Zgodnie z tym co zapowiadał trener Stasiuk na sobotniej konferencji prasowej, dał szansę sprawdzenia się młodym graczom. W sparingu z Płomieniem Dębe Wielkie, zespołem na co dzień występującym w siedleckiej lidze okręgowej. Mogliśmy zobaczyć kilku zawodników, którzy mają za sobą występy w młodzieżowych drużynach Bugu oraz dwóch zawodników którzy są testowani przez wyszkowski klub. Wynik z pewnością nie był najważniejszy.

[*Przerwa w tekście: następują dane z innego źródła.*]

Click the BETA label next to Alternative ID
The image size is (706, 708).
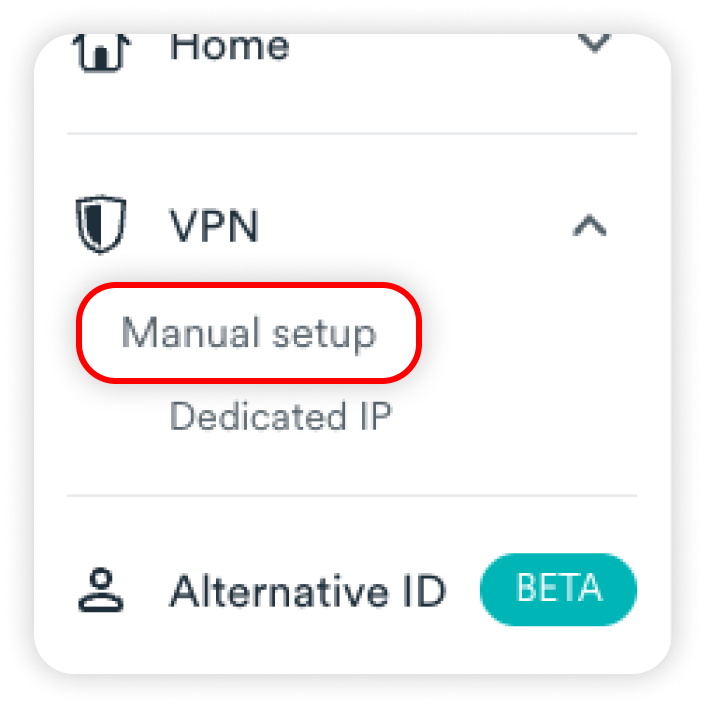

Oto jak spotkanie kontrolne skomentował dla oficjalnej strony Bugu Wyszków trener Łukasz Stasiuk:- Mecz kontrolny z Płomień Dębe zagraliśmy w niepełnym składzie personalnym z uwagi na pracę i szkołę kilku zawodników. Jesteśmy w ciężkim okresie treningowym dlatego wynik sportowy sparingów jest najmniej ważny, a zespół. Przeciwnik w pierwszej połowie był bardzo dobrze dysponowany i "świeży", dlatego strzelił wszystkie bramki po błędach naszego bloku defensywnego.Zawodnicy, którzy dostali szansę w meczu po przerwie pokazali że praca przynosi efekty. Zdominowali przeciwnika na ich połowie strzelając dwie bramki po przerwie, do tego kliku bardzo dogodnych jeszcze sytuacji nie wykorzystując. Mecz mógł wynikowo zupełnie inaczej wyglądać, ale zespół nie trenuje na dużym boisku i to ewidentnie widać.. Zespół zmienił się zdecydowanie personalnie i potrzeba czasu na zgranie formacji. W moim odczuciu widać już pomysł na grę i polepszyliśmy motorykę zawodników"- podsumował sparing trener Łukasz Stasiuk
Dziś w ramach przygotowań do rundy wiosennej wyszkowianie zmierzą się w Kobyłce z miejscowym Wichrem.Początek sparingu o 19:45
Płomień Dębę Wielkie – Bug Wyszków 3:2
Bug: testowany bramkarz (Laskowski) – Śleszyński, Nogaj, Andrzejewski, Penkul – Wouters, Rosa, testowany, J. Rejnuś, Gołębiowski, Wysocki Po przerwie zagrali: Modzelan, testowany, Kopiejewski, Wiśniewski.